When using conventional search engines, users don’t only lose ownership of information but they also allow others to profit from that data. Presearch alters this model putting the users in control of their data and making them benefit from their activity within the network; whether sensitive data is revealed or kept private, searches create tokens for the querying users. As in distributed networks the absence of a central authority implies an active participation of users in sustaining the network, constituents are incentivized to do so through economic rewards either by acting as nodes in the network or through their search activity.
Presearch’s model a decentralization of power also implies an economic redistribution (allowed by blockchain technology and digital ledgers), positioning itself in complete contrast with the idea of communicative capitalism (Dean, 2016) that governs the current digital landscape of the conception of search engines as a service.
Decentralized search engines and Web 3.0: reducing the barriers to information literacy
The idea of proprietary search engine has been strongly criticized in an era where information networks are owned by private companies that operate not necessarily in benefit of the user and adhere to specific values governed by political, social and economic interests (Van Dijck, 2010). In the vision of an internet where information systems and their data streams and algorithms become more and more connected and complex, the discussion of the importance of information literacy in information search has become more and more relevant in the digital era.
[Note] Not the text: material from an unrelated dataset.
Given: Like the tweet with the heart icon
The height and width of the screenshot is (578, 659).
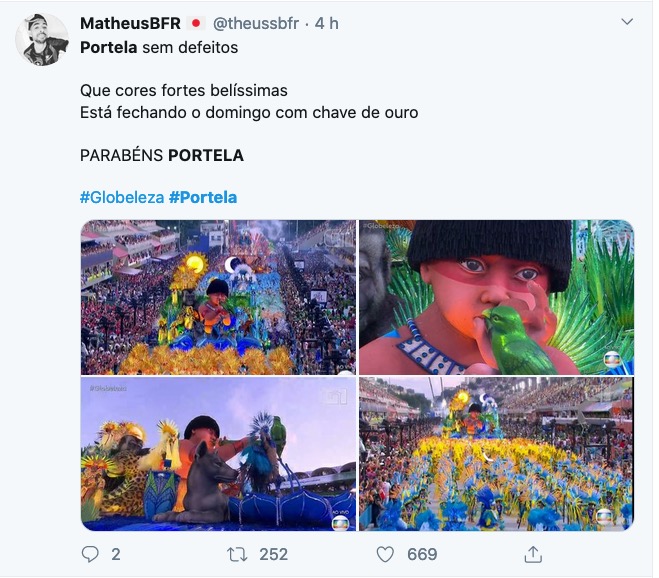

Van Dijck in this vision of Web 3.0 as the Semantic Web affirms with a slightly negative connotation that production of knowledge is becoming increasingly automated: “intelligent systems based on tracking, interpreting and predicting intuitive behaviour of human actors”. The Semantic web, as envisioned by Berners Lee has lost stream and turned out to be not as popular as the decentralization perspective of Web 3.0 that we are living in. In a way, we are going back to the original concept of web as theorized by Berners Lee, where there is no central controlling node, no points of failure, where no central authority needs to grant permission to act within the network and no ‘kill switch’ that could shut it down.
In fact, the rise of decentralized systems is based on a vision opposed to this idea of automated knowledge production, where users are profiled and constantly tracked. Decentralized web is creating transparent, neutral, and democratic environments in full control of the user.
With decentralized search engines the external forces that determine and influence the construction of knowledge in what Van Dijck defines as the “dynamics of network connections and their intersections” do not represent anymore that of single private entities but are community driven. In this way knowledge production is not anymore coproduced by proprietary search engines but is produced both by users and the community itself.
As with the vision of Presearch of a distributed search engine the framework of information literacy is freed from political, social and economic forces of single private entities, the tools for information literacy slowly start to become much more accessible, destroying the barriers that untransparent practices of proprietorship search engines have raised.